Ces milliers d’africains, de nos colonies d’Afrique du Nord, de l’Ouest et de l’Est, (spahis, goumiers, tirailleurs sénégalais, etc.) ont dû attendre le 14 juillet 2010 pour que Nicolas Sarkozy, alors président de la République, annonce une remise à niveau des pensions militaires et une égalité de traitement entre militaires français et africains ayant servi dans l’armée française. Or durant la campagne de 1940, 23 unités sur 92 grandes unités en ligne de front étaient africaines et 20% des tués ont été africains. Les anciens combattants de nos ex-colonies auront du attendre soixante-cinq ans avant d’être rétablis dans leur droit. Entre temps, bien sûr beaucoup étaient décédés et n’ont pu bénéficier d’une pension décente de la République Française.

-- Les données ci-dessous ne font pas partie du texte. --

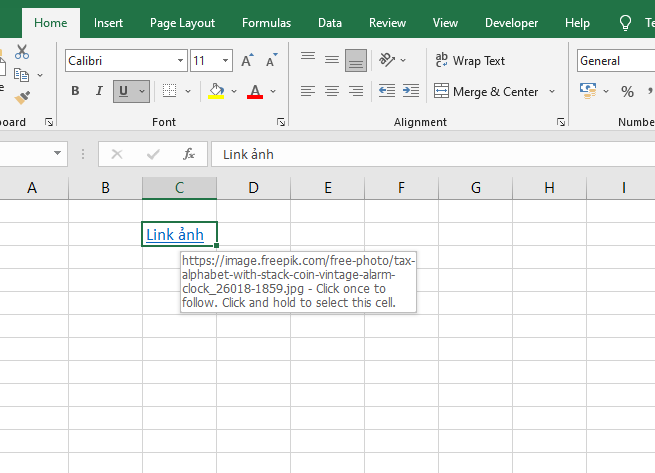
Task: Toggle Underline formatting
Action: (123, 91)
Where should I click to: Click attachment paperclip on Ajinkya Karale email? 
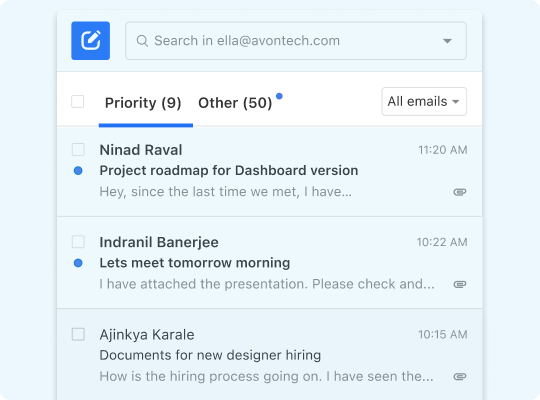click(x=460, y=377)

Des héros africains pour nos rues, nos places, nos monuments
Hier, à Saint-Raphaël, à la nécropole de Boulouris, dans le Var, à l’occasion des commémorations du 75ème anniversaire du déparquement de Provence, c’est de leur honneur dont à tenu à parler un autre président, Emmanuel Macron, en lançant un vibrant appel aux maires des communes de France pour qu’ils dénomment des rues, des places, des bâtiments publics, du nom de héros africains oubliés de l’Histoire de France. Il l’a fait en présence de deux chefs d’Etat africains ayant effectué le déplacement dans le Var, Alpha Condé, président de la Guinée et Alassane Ouatara, président de la Côte d’Ivoire ainsi que Nicolas Sarkozy l’ancien président.
Un processus mémoriel
75 ans ont été nécessaires avant qu’une démarche soit faite pour qu’on rende hommage à ces combattants dans un processus mémoriel et surtout qu’on inscrive la diversité dans l’histoire de France lors des heures cruelles pour la nation. Que ces noms s’inscrivent à l’avenir dans notre vie de tous les jours est indispensable pour espérer bâtir un avenir en commun. Un registre établi par le Quai d’Orsay, recensant les noms des combattants sera prochainement mis à la disposition des édiles qui ont d’ores et déjà très bien accueilli cette initiative.
Les migrants, la honte de l’humanité
Cette prise de conscience actuelle ne doit cependant pas masquer une autre réalité liée à tous ces migrants en détresse en mer. Ce sont en effet les enfants et petits enfants de ceux qui hier ont traversé la Méditerranée pour libérer le sol français du joug nazi qui aujourd’hui traversent à nouveau la mer au péril de leur vie fuyant les combats et la famine. A l’heure des célébrations du 75ème anniversaire de la libération de l’Europe du fascisme hitlérien les européens doivent s’interroger sur les conditions d’accueil et d’hospitalité sur son territoire de ces milliers d’hommes, de femmes et d’enfants dans la plus grande détresse. Voici 75 ans des dizaines de milliers d’africains ont versé leur sang pour notre continent, celui-ci aujourd’hui doit-il fermer les yeux devant ces milliers de personnes qui disparaissent en mer ? On ne peut tenir deux discours, d’un côté celui de la reconnaissance historique envers des peuples venus à notre secours et de l’autre celui de l’indifférence envers ces mêmes populations face au problème de l’immigration. l’Europe, se doit, au nom des valeurs qui sont les nôtres de solidarité, d’hospitalité et de générosité, de réagir face à cette épouvantable tragédie du 21ème siècle.